In this second part of our FXG look at Machine Learning in VFX, we focus on the work of Pinscreen that will be shown at the Real Time Live event, next week at SIGGRAPH. Hao Li is CEO/Co-Founder of Pinscreen, Assistant Professor of Computer Science at the University of Southern California, and the director of the Vision and Graphics Lab at the USC ICT. Hao’s team will be showing an incredible new advance in what is possible using a number of new technologies, many of which use Machine Learning (ML). One aspect, in particular, is remarkable. The team breaks the traditional pipeline of model, texture, light and render. In so doing, they apply machine learning in a way that is revolutionary.

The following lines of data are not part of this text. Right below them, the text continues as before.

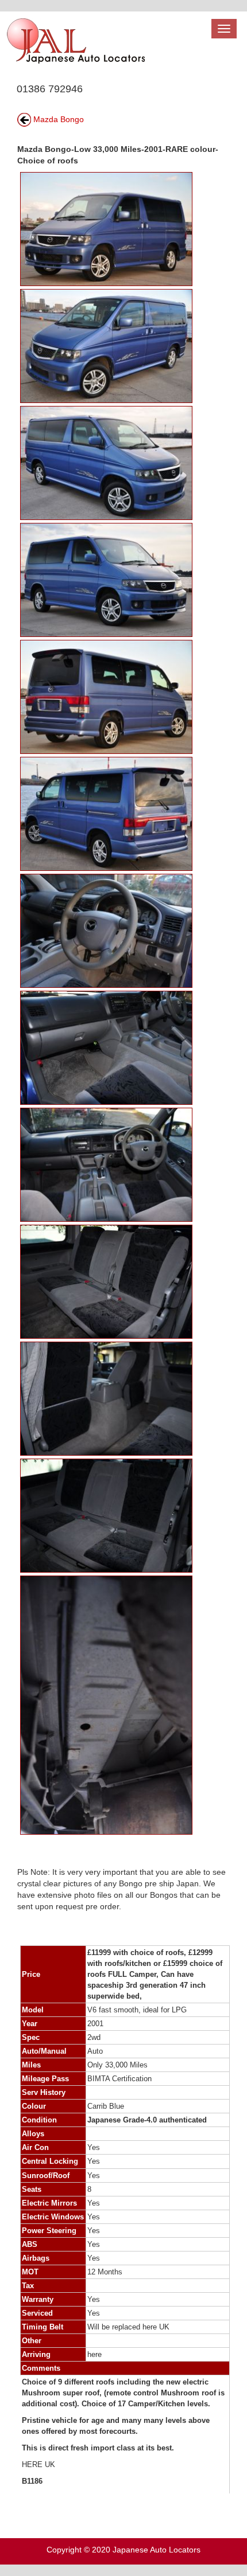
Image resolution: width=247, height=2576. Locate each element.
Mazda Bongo (58, 119)
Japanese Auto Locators (156, 2549)
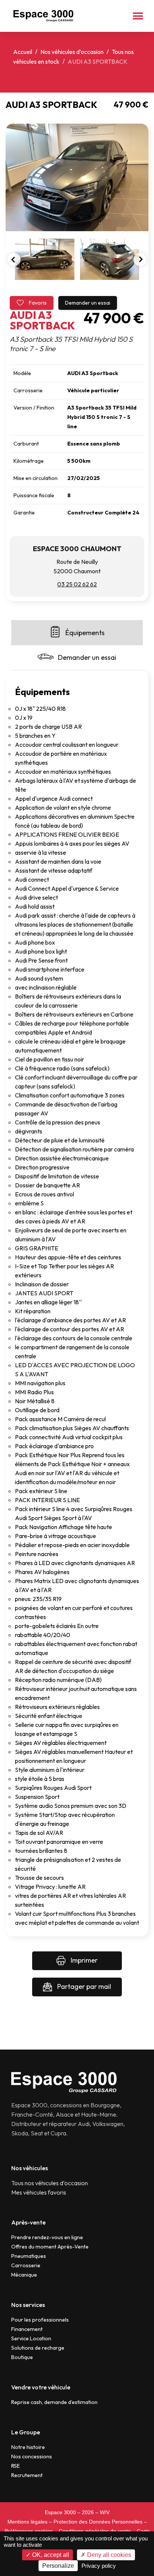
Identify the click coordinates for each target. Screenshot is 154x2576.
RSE (15, 2465)
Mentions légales (27, 2522)
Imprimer (83, 1960)
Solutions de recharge (37, 2347)
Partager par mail (83, 1986)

Importantly, Pinscreen’s research work is both high end (PC based) and mobile friendly (Phone/mobile based). By working at both levels the team provides immediate applications while also working on important long term fundamental research, that will eventually be common place. This dual approach is key to understand their demo material as some clips and examples below take iPhone input but process it off the mobile platform, while other work is fully available (as of next week @ SIGGRAPH) to experience as a working App on your phone.
Hao Li’s career in computer graphics and computer vision focuses on digitizing humans and capturing their performances for immersive communication. He took over at USC ICT from Paul Debevec when Paul moved to Google. Hao’s aim is a little different than Paul’s, as he seeks to bring facial capture and simulation to the widest possible audience.
Li’s research involves the development of novel geometry processing, data-driven, and deep learning algorithms. He is known for his seminal work in non-rigid shape alignment, real-time facial performance capture, hair digitization, and dynamic full body capture. He was previously a visiting professor at Weta Digital, a research lead at ILM / Lucasfilm and he was named top 35 innovator under 35 by MIT Technology Review in 2013.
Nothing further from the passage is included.